When you reach the line in the listing below that contains "The height and width of the screenshot is (752, 952).", begin returning lines exactly as written, and stop after the line that contains "Task: Click the car icon beside Перевозки". Return no other lines.

===== EXTRACTED ENTRIES =====

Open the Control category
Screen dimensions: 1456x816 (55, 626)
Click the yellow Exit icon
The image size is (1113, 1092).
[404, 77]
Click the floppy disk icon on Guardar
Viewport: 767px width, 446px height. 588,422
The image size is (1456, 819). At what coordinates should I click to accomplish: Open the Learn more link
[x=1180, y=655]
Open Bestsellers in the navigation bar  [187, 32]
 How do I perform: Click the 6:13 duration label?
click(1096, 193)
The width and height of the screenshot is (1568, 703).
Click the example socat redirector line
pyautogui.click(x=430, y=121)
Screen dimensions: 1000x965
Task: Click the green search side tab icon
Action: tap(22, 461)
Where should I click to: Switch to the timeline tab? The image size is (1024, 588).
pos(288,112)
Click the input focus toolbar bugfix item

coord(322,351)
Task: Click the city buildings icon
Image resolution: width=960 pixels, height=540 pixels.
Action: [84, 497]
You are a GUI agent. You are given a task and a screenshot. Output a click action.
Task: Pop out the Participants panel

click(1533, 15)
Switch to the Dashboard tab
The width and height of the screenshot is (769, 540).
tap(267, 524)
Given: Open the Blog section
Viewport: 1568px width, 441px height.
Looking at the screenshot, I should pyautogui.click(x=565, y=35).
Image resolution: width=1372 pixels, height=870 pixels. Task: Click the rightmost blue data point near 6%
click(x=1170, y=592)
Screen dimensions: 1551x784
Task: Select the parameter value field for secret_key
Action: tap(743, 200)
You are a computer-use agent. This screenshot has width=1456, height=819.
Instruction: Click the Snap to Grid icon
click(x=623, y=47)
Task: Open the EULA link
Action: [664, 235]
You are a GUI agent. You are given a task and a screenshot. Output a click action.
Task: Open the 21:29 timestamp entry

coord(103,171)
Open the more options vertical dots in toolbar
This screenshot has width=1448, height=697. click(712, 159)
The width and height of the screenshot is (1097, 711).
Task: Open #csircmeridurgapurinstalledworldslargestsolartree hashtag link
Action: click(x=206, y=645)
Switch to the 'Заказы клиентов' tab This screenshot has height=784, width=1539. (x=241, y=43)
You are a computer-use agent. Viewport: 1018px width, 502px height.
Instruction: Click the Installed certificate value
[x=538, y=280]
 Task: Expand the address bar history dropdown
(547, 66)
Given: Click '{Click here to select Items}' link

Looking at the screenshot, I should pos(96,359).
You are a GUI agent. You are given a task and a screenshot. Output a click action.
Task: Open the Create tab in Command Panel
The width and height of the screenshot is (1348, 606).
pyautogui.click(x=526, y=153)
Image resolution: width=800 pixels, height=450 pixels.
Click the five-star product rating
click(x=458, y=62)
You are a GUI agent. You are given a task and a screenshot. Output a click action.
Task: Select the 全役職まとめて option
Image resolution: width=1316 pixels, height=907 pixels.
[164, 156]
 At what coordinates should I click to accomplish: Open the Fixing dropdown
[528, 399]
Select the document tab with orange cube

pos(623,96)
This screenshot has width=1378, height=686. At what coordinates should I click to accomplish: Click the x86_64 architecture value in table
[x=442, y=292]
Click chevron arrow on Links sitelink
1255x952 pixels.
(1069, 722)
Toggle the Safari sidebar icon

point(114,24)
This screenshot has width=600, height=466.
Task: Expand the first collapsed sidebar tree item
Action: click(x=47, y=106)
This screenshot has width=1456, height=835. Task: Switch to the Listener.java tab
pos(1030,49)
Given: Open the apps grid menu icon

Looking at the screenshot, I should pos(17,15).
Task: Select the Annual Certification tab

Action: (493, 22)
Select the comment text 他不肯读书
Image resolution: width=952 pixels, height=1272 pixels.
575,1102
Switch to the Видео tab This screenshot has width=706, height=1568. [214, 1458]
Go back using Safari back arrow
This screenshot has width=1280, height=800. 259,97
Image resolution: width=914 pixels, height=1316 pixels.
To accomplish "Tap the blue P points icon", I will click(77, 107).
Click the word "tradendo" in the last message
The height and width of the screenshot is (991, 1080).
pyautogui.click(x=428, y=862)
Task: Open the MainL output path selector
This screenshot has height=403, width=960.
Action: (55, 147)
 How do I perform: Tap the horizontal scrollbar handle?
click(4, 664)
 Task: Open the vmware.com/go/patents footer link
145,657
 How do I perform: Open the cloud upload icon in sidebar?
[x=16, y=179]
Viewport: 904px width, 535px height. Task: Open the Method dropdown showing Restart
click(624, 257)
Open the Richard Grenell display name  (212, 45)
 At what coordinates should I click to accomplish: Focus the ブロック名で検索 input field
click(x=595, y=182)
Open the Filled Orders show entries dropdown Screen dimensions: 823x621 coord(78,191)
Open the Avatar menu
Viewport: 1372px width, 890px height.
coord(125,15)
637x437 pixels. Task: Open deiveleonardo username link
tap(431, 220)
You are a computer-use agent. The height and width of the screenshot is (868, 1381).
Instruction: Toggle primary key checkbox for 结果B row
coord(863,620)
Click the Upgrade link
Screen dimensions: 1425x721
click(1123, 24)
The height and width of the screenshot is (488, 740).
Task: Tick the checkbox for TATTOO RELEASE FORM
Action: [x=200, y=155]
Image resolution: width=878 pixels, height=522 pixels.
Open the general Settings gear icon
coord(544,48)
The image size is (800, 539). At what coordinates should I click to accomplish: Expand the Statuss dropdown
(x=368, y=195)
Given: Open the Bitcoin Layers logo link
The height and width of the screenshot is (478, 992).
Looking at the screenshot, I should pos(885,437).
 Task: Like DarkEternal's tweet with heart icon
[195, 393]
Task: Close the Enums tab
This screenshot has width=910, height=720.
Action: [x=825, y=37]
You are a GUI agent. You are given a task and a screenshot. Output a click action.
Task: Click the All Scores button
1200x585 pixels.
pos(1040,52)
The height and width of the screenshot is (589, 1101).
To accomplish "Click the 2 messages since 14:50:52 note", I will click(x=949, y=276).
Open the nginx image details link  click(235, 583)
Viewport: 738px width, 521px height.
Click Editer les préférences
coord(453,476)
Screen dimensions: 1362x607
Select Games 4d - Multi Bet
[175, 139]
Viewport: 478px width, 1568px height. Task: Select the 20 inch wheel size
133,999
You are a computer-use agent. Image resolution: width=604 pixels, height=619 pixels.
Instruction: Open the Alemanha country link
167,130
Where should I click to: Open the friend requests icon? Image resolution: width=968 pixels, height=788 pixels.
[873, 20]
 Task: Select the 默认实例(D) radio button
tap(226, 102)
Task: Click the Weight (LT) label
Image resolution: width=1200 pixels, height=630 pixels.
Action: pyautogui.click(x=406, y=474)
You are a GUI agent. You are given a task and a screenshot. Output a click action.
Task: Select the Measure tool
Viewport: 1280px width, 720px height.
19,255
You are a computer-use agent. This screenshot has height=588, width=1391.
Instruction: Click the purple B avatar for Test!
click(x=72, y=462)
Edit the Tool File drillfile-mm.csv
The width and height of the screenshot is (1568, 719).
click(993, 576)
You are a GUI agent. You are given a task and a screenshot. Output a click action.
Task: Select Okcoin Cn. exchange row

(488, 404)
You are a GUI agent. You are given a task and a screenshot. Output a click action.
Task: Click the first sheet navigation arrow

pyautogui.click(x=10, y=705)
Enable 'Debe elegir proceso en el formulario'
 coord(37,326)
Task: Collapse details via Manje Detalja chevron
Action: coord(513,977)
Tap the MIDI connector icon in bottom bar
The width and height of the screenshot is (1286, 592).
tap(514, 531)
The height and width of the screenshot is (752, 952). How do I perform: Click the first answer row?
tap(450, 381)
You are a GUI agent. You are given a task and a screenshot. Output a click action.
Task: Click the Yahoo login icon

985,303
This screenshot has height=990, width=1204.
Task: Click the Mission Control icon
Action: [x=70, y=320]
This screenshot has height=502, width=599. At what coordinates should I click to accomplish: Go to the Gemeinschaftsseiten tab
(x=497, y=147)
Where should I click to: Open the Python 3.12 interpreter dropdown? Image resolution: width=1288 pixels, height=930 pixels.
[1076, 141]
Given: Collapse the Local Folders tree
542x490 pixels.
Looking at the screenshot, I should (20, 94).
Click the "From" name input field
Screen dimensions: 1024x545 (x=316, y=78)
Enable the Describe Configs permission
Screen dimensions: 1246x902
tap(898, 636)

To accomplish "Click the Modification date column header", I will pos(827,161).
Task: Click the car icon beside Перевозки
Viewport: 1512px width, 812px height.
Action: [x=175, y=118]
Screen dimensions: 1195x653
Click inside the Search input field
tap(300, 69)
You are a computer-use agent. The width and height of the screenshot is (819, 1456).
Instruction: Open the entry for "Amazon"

=====

▶ **RESULT OF THE EXERCISE**:
The height and width of the screenshot is (752, 952). How do I perform: Click the first answer row?
tap(450, 381)
You are a GUI agent. You are given a task and a screenshot. Output a click action.
Task: Click the Yahoo login icon

985,303
This screenshot has height=990, width=1204.
Task: Click the Mission Control icon
Action: [x=70, y=320]
This screenshot has height=502, width=599. At what coordinates should I click to accomplish: Go to the Gemeinschaftsseiten tab
(x=497, y=147)
Where should I click to: Open the Python 3.12 interpreter dropdown? Image resolution: width=1288 pixels, height=930 pixels.
[1076, 141]
Given: Collapse the Local Folders tree
542x490 pixels.
Looking at the screenshot, I should (20, 94).
Click the "From" name input field
Screen dimensions: 1024x545 (x=316, y=78)
Enable the Describe Configs permission
Screen dimensions: 1246x902
tap(898, 636)

To accomplish "Click the Modification date column header", I will pos(827,161).
Task: Click the car icon beside Перевозки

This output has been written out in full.